**** Texte de lecture

ʺLa communication n’a pas profité du progrès de la démocratieʺ, affirme Franklin Martins

 | Par Vitor Nuzzi

Source : Rede Brasil Atual – 28/04/2014
Traduction pour Autres Brésils  : Piera SIMON-CHAIX (Relecture : Roger GUILLOUX)

Sebastian Rollandi, Venício Lima, Rosane Bertoti et Franklin Martins, lors de l’ouverture du séminaire de la CUT [1]

São Bernardo dos Campos (Etat de São Paulo) – Franklin Martins, l’ancien ministre du Secrétariat de la Communication Sociale, détecte un ʺmal-être croissantʺ de la société par rapport aux moyens de communication, secteur qui, selon lui, n’a pas accompagné l’évolution démocratique du pays. Simultanément, Franklin affirme que la question doit être prise en charge par la société et qu’il est nécessaire d’avoir une ʺcompétence politiqueʺ afin de rassembler une majorité et produire les changements. ʺÇa ne sert à rien de tout mettre sur le dos de Dilma [Rousseff]ʺ, dit Franklin, au cours du séminaire organisé par la CUT de São Paulo (en partenariat avec les Fondations Friedrich Ebert [2] et Perseu Abramo [3]), au siège du Syndicat des Métallurgistes de l’ABC [4], à São Bernardo dos Campos, lors des activités du 1er Mai.

********
**** Données

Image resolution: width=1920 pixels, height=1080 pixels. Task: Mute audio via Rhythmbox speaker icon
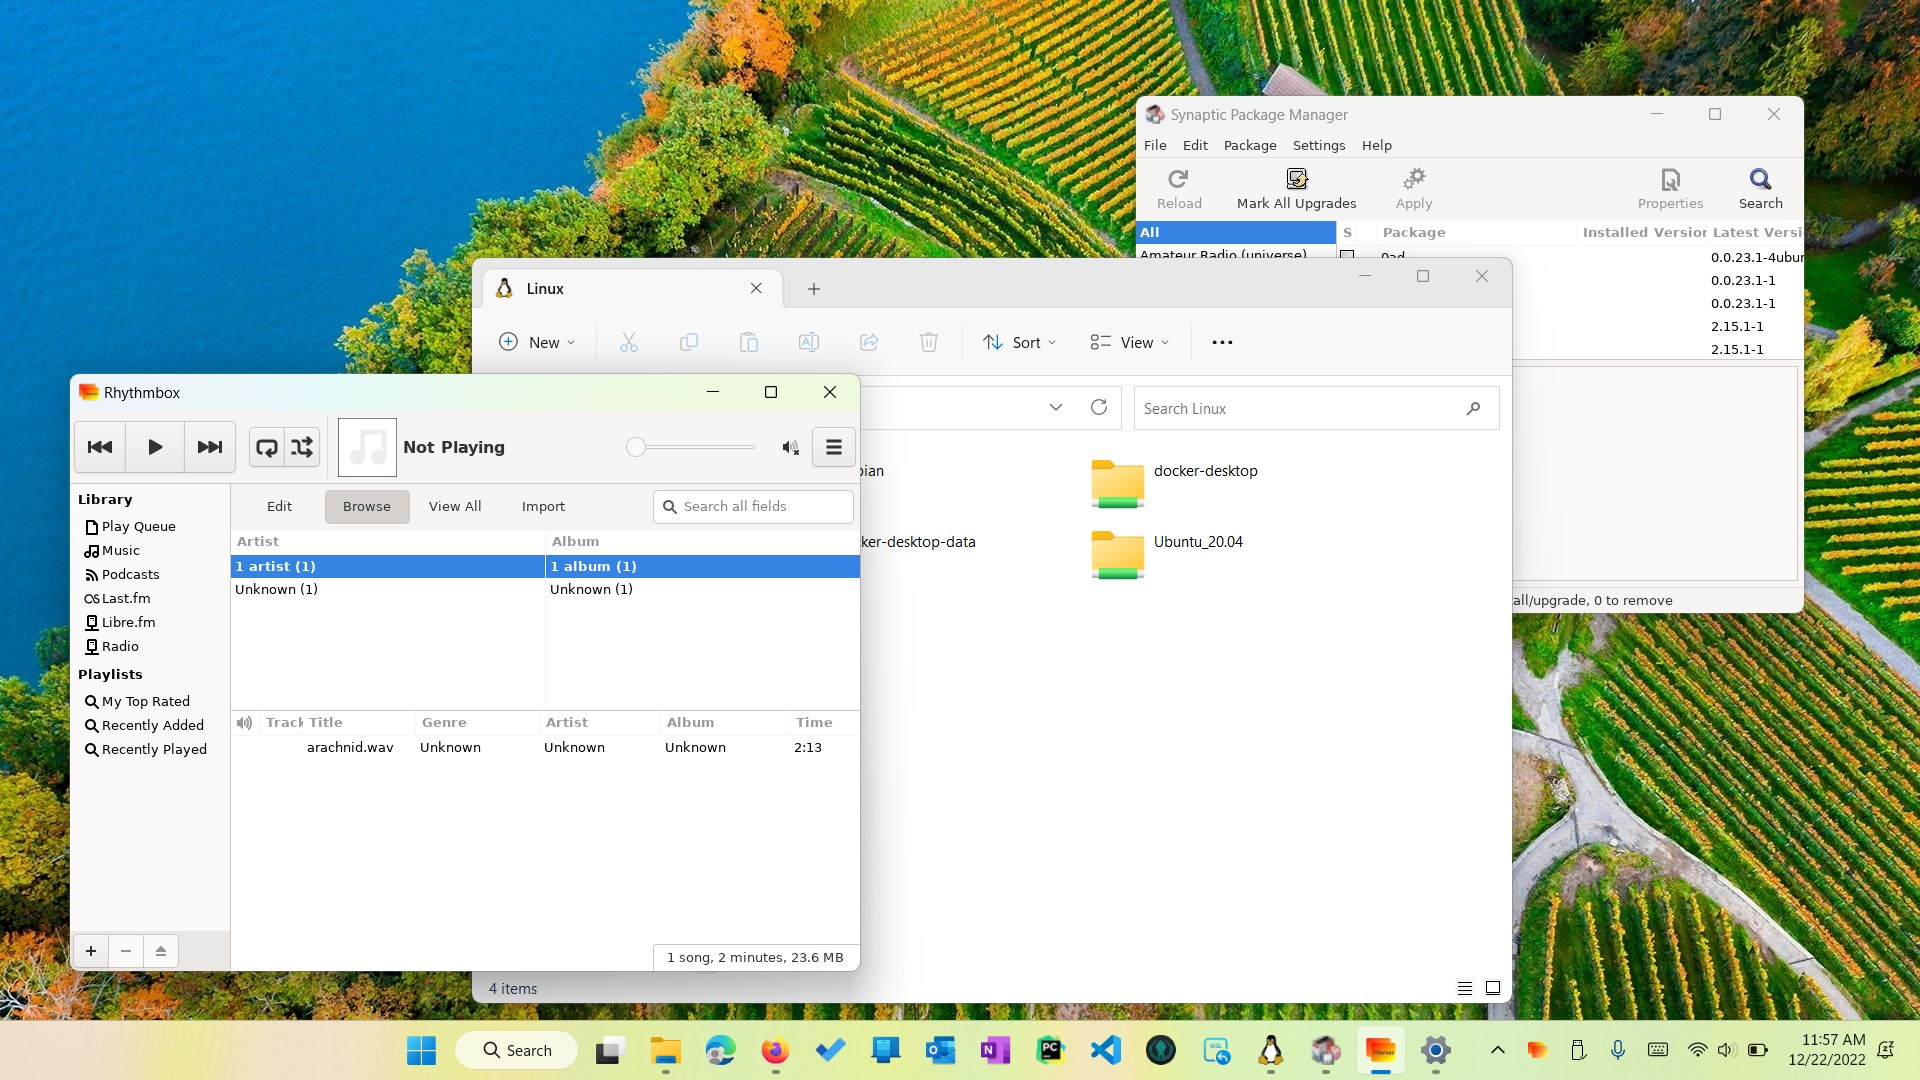[x=790, y=447]

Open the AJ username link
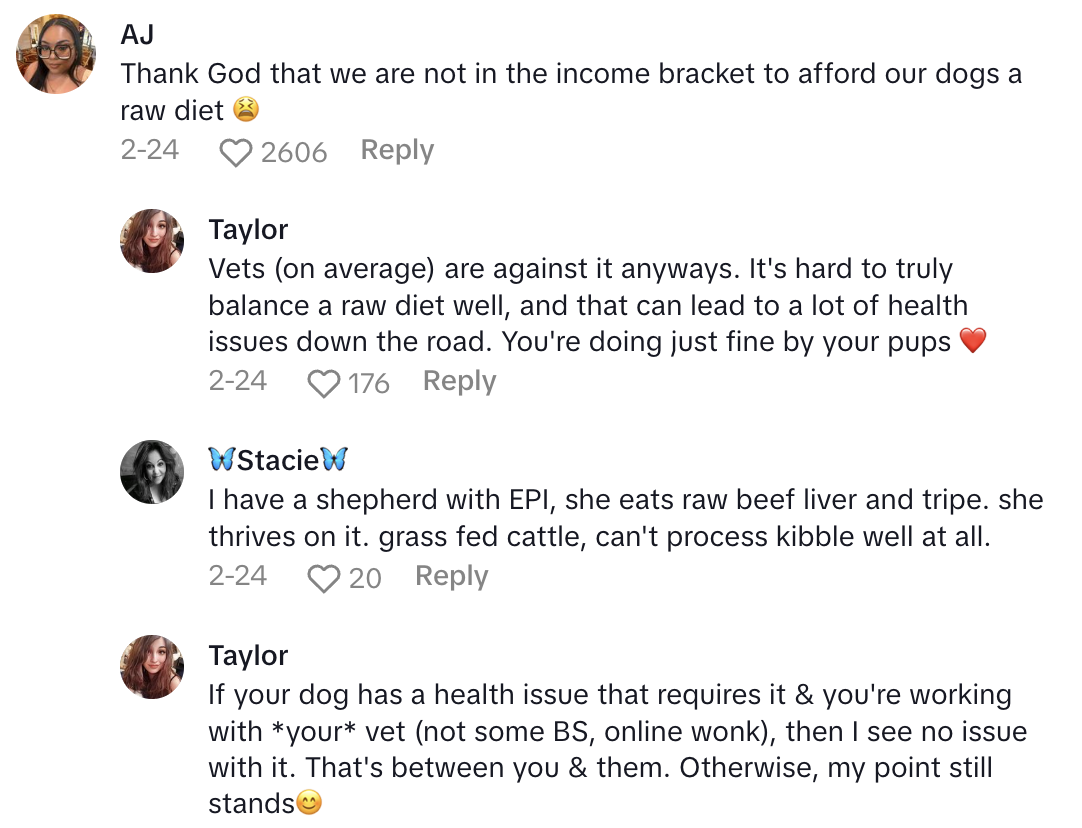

********

## Consignes
1 – À partir de l'article sur Franklin Martins, répondez aux questions suivantes :
(a) Qui a assuré la traduction pour Autres Brésils ?
(b) Quelle fonction Franklin Martins occupait-il auparavant ?
(c) Où le séminaire de la CUT de São Paulo s'est-il tenu ?
2 – Recopiez fidèlement un passage de l'article sur Franklin Martins : commencez aux mots « São Bernardo dos Campos (Etat » et arrêtez-vous après « du 1er Mai. ».

## Réponses complètes
1 –
(a) Piera SIMON-CHAIX.
(b) Ministre du Secrétariat de la Communication Sociale.
(c) Au siège du Syndicat des Métallurgistes de l'ABC, à São Bernardo dos Campos.

2 –
São Bernardo dos Campos (Etat de São Paulo) – Franklin Martins, l’ancien ministre du Secrétariat de la Communication Sociale, détecte un ʺmal-être croissantʺ de la société par rapport aux moyens de communication, secteur qui, selon lui, n’a pas accompagné l’évolution démocratique du pays. Simultanément, Franklin affirme que la question doit être prise en charge par la société et qu’il est nécessaire d’avoir une ʺcompétence politiqueʺ afin de rassembler une majorité et produire les changements. ʺÇa ne sert à rien de tout mettre sur le dos de Dilma [Rousseff]ʺ, dit Franklin, au cours du séminaire organisé par la CUT de São Paulo (en partenariat avec les Fondations Friedrich Ebert [2] et Perseu Abramo [3]), au siège du Syndicat des Métallurgistes de l’ABC [4], à São Bernardo dos Campos, lors des activités du 1er Mai.